* _STATED EXERCISE_:
Collect every line in the rows below that contains the string "Click", matching case exactly.

* _RECORDED INFORMATION_:
• • •

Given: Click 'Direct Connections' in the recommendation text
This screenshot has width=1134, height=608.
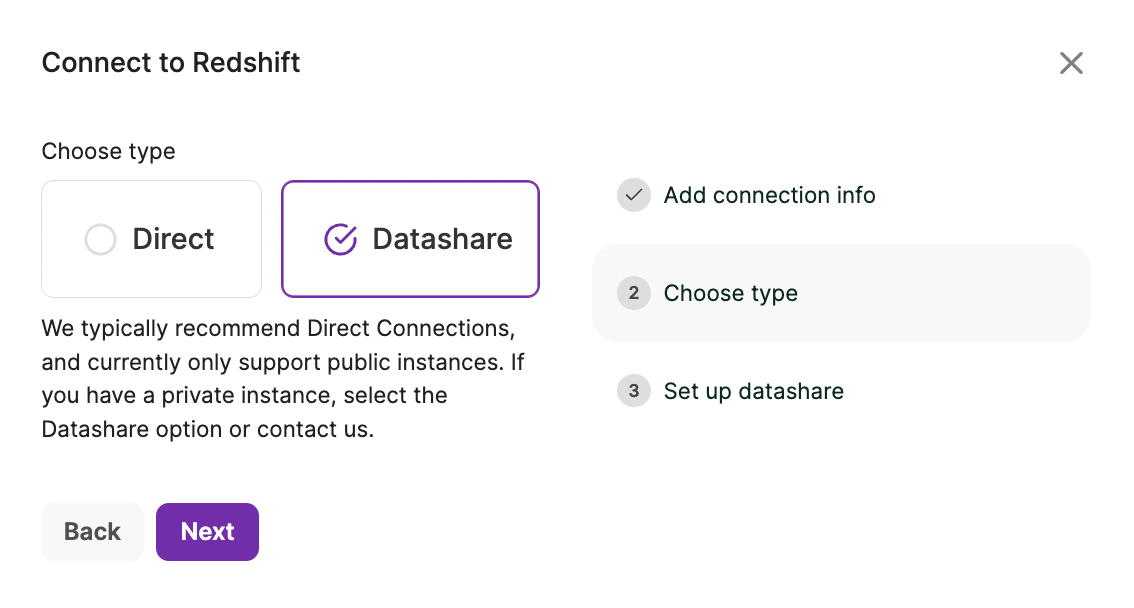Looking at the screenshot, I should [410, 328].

• • •

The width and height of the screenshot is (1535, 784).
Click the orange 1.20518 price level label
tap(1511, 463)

• • •

* _THE COMPLETED TASK_:
Given: Click 'Direct Connections' in the recommendation text
Click the orange 1.20518 price level label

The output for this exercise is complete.